Beyond Divorce has a mission. That mission is getting you truly beyond your divorce and back into a fulfilling life.
Creating a fulfilling life starts with a powerful and healing emotional recovery and continues through designing a great singleness, developing a fabulous circle of fun and supportive friends who encourage your full potential, and then the adventure of dating again if that is in your future.
On your own, it is hard to know where to start, which is why I have broken the process down into bite-sized pieces so you can move easily through the required stages. The book, Beyond Divorce, is based on the 5 Turning Points of Divorce Recovery. Each stage takes some time and each one moves you closer to recovery.

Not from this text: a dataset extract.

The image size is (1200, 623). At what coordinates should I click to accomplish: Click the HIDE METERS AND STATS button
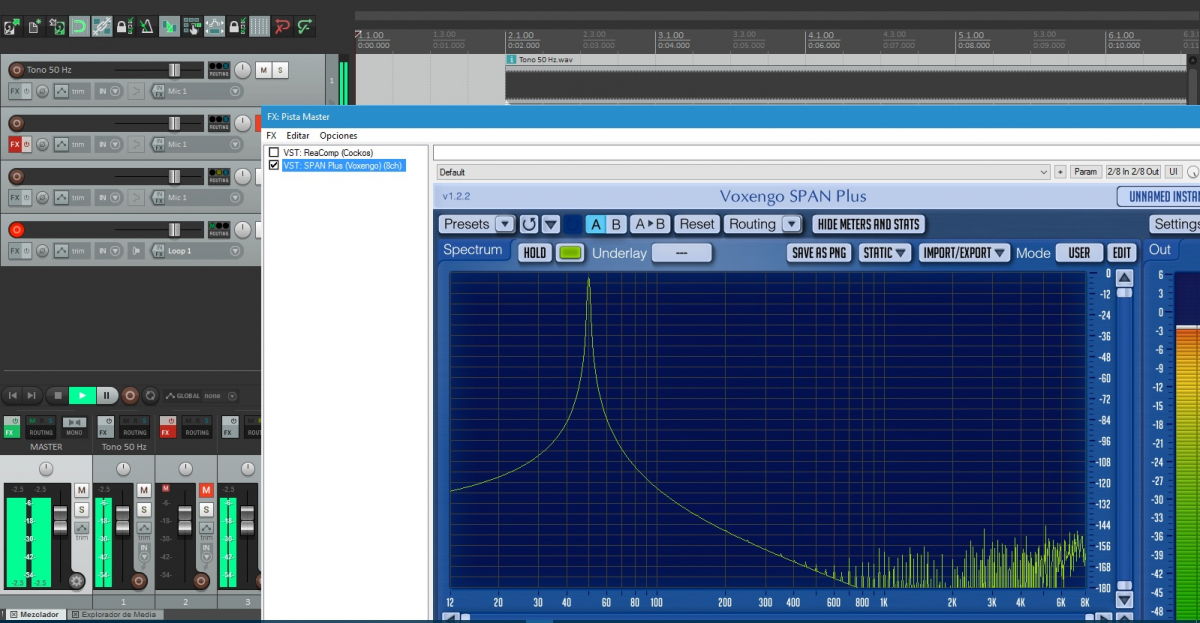click(868, 224)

- Honor yourself: You are going through a difficult life experience. It is vital that you practice extreme self-care. Own this experience as yours. Honor it. Love yourself through it. You need a champion in your corner and it makes sense that it be you, first and foremost. Honoring your process and taking care of yourself is vital, especially in the initial stages. This first turning point is foundational to all the rest.
- Calm your emotions and thoughts: This is part of honoring yourself. Your emotions and thoughts are working overtime right now. As your internal messengers, they have a lot to say. Sometimes you’ll understand the message; sometimes you won’t. Be empathetic toward them. Embrace them as if they were a hurting child; they are a part of you. As you listen to them and give them what they need, they will be soothed and quieted.
- Understand what went wrong: Part of calming your emotions and thoughts is understanding what went wrong in your ended relationship and what you could have done differently, or would like to do differently in a future relationship. Emotions and intellect are different. Sometimes, when the mind can understand, the emotions don’t have to be quite so loud. There are common reasons that relationships end. Knowing those reasons will help you feel more solid, restore your hope, and prepare you for a new relationship when the time is right.
- Rediscover yourself and reclaim your power: The hope you gain from taking care of yourself, calming your emotions and thoughts, and understanding what went wrong, will give you the energy to embrace the new possibilities unfolding around you. Discovering yourself anew is an adventure, potent with discoverable desires and passions. Reclaiming your power sets you solidly on the path of creating a new life you love.
- Redesign your life: It is at this turning point that you will take the new you for a test drive. Yep, it’s a little scary. Taking charge of our lives is a big deal. But it’s also incredibly exciting and full of potential. This is your opportunity to create a future worth having.
The new and improved Design Your Life newsletter will cover all the turning points. I wish you happy reading. Please give me feedback in the comment boxes so I know what you like and what is boring you to tears.
Wishing you love and courage,
Jeannine
Comments
Love your encouragement. I am almost 4 years post-divorce and still having some struggles. Thanks for your words of wisdom!
Cool! Those turning points are pretty accurate aren’t they? P.S. That’s in my book ;-). Glad to see more of you these days!
Great words, great reference. This will go on my refrigerator.